* PROVIDED ENTRIES
----------------------------------------

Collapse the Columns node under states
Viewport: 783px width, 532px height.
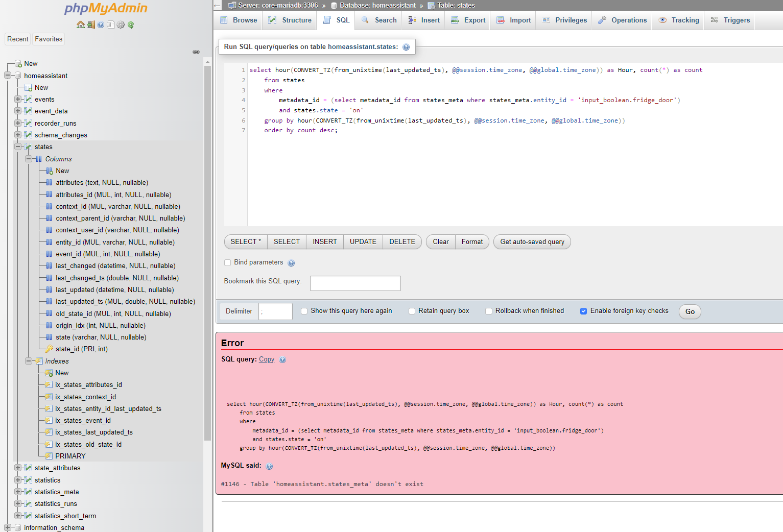pyautogui.click(x=29, y=159)
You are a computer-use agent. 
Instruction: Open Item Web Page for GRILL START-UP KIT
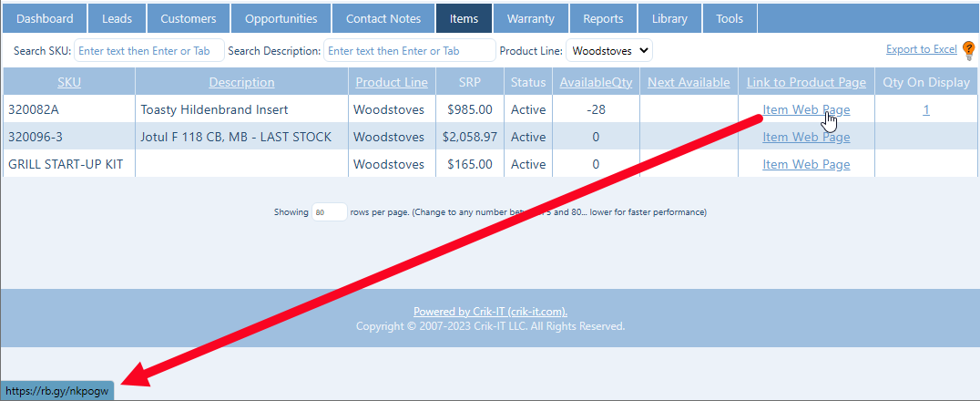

----------------------------------------

* DIRECTIONS
Type the entries again verbatim. Drop the images.

* ANSWER TO THE EXERCISE
Collapse the Columns node under states
Viewport: 783px width, 532px height.
pyautogui.click(x=29, y=159)
You are a computer-use agent. 
Instruction: Open Item Web Page for GRILL START-UP KIT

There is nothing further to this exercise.